Building Relationships that Last a Lifetime
"When you choose to become a parent, you are choosing to live a life of vulnerability." -- Unknown Source
Parenting is one of the hardest things we'll ever do. We are constantly in a state of vulnerablity. Remember the first time you left your child with a babysitter? The first time tey rode their bike without training wheels? Do you remember how vulnerable you felt? We don't like feeling vulnerable, but it is required for effective parenting. After all, God made himself vulnerable to us by sending his Son to die for our sins (see John 3:16).
To make ourselves vulnerable means to put ourselves at risk. When we apologize to our children. we run the risk of not being forgiven. When we expect good things from our children, we run the risk of being disappointed. The R.I.S.K.S. program offers parents more awareness, understanding, and skill building when it comes to this vulnerable endeavor known as parenting.
Parenting is about taking R.I.S.K.S.
RParenting is about the Relationship. Strong relationships are vital to parenting. "How do I get my children to behave?" should not be the first question we ask. "How do I build a close relationship with my child?" is a better place to start. If the parent-child relationship is strained, parenting becomes a more difficult, if not impossible, task.
IParenting is about Integrity. Strong parenting demands a heightened sense of one's own integrity. Parents often find themselves violating their integrity in effor to achieve compliance or obedience from their children. God has placed within us the feeling of "guilt" to help us know when we have compromised our integrity. Screaming, yelling, disconnecting, and empty threats are just a few behaviors that typically generate feelings of guilt within the parent. These behaviors may or may not result in obedience, but, nonetheless, always do harm to the parent-child relationship.

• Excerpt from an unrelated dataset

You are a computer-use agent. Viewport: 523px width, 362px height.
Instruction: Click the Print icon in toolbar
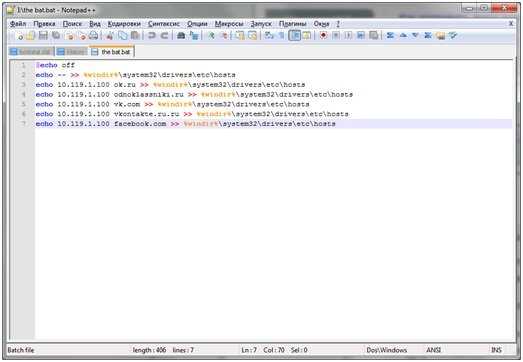point(94,36)
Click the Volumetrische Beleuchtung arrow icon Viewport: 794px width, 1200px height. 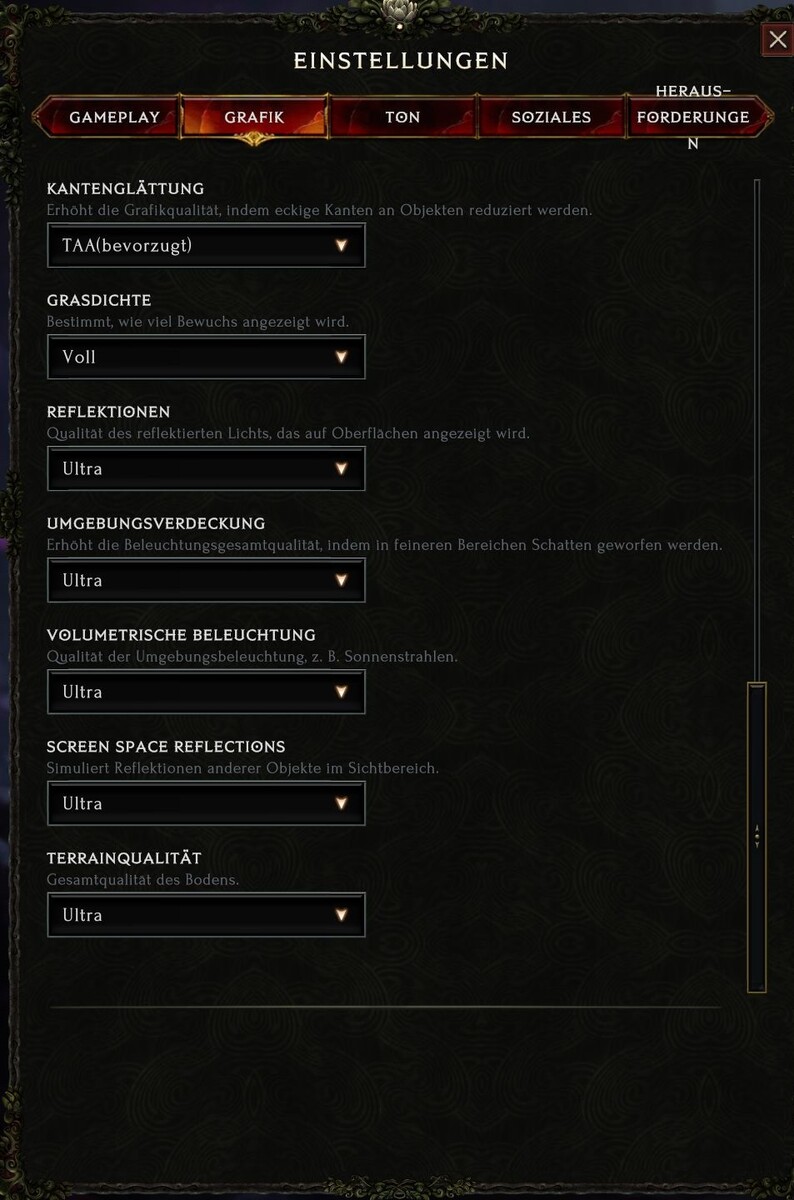point(341,692)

SParenting is about Structure. Structure makes up the environment in wich one's child has to grow up. There are four structural components that are essential in creating an environment that increases your child's chances for success: (1) Hierarchy, (2) Boundaries, (3) Discipline, and (4) Instruction. The challenge is being able to implement these components in a way that strengthens the parent-child relationship instead of weakening it.
KParenting is about Keeping the Faith. "Letting go and letting God," also involves, "letting go and letting grow." One of the hardest aspects of parenting is the knowledge that we are raising our children to not need us anymore. Thus, we are slowly working our children towards self-sufficiency and independence, which starts from the moment they are born.
SParenting is about Self-Nuture. Our children need us at our best! We owe it to them to take care of ourselves first. Hal Runkel, author of ScreamFree Parenting, uses the metaphor of putting on your own oxygen mask first before you assist anyone else, as flight attendants tell us before every flight. If you can't breathe, you can't help anyone! Jesus was excellent at taking care of himself (see Matthew 14:13,23, 26:36-39 and Mark 1:35-38). Thus, taking care of self first is actually a very selfless act.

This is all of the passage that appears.